Breaking: SoundCloud, the artist-friendly audio distribution and streaming platform started in 2008, has been saved from bankruptcy thanks to an emergency infusion of investment capital totaling $169.5 million. It’s actually the largest round of investment capital in SoundCloud history, but the bailout doesn’t come without a cost, Billboard reports—CEO Alex Ljung has been replaced by former Vimeo boss Kerry Trainor.
Ljung is one of SoundCloud’s two co-founders, the other being Eric Wahlforss. Both founders will stay with the company, Ljung as chairman and Wahlforss as chief product officer. But as part of a cost-cutting move, 175 of the company’s staff were let go in recent days—that’s over 1/3 of the company’s workforce.
The site has long been a popular platform for independent musicians and sound artists. It’s a space where collaborations occur, and users comment on songs as they play. I’ve had a SoundCloud account as Dub King for the past seven years.

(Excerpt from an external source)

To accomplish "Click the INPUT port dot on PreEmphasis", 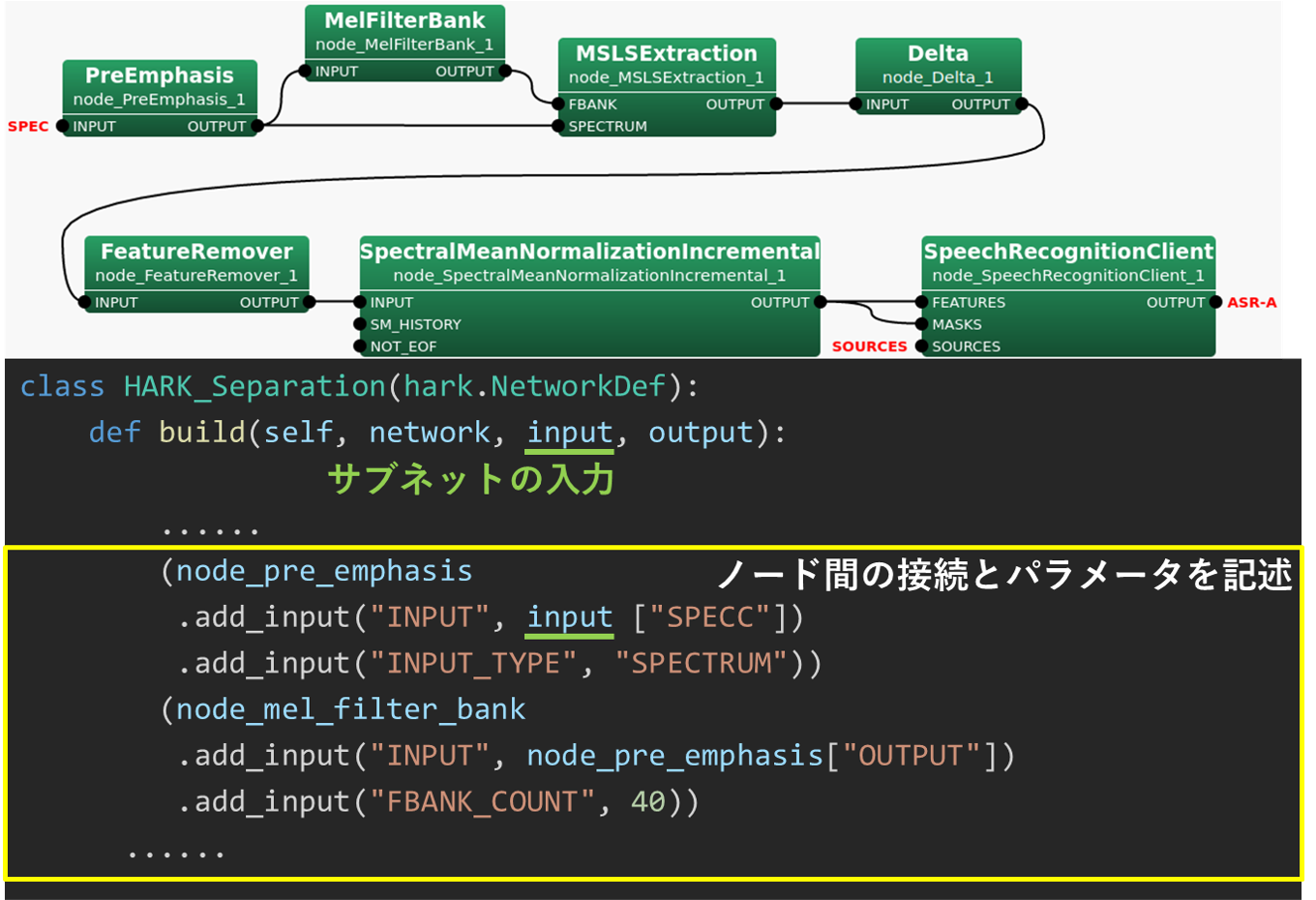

The new CEO told Billboard that “SoundCloud is the largest open audio platform in the world. Millions of creators choose these tools to share their work with the world; that will remain at the focus and center of the company.”
SoundCloud depends on user subscriptions to make money. It offer Pro and Unlimited subscription plans priced at $7/month and $15/month respectively. There is also a free tier, but higher tiers get you more storage, more downloads, and statistics about listeners.
Rumors of SoundClouds imminent demise had reached a fever pitch in recent days, but so too did message of support from artists as well as some of its 170 million users.
Anyhow, with this cash infusion and news that SoundCloud’s subscription base is growing, hopefully the service will be around for the foreseeable future. After all, I’d hate to see my 15 minutes of Internet-musician fame disappear, and I suspect many other musicians feel the same.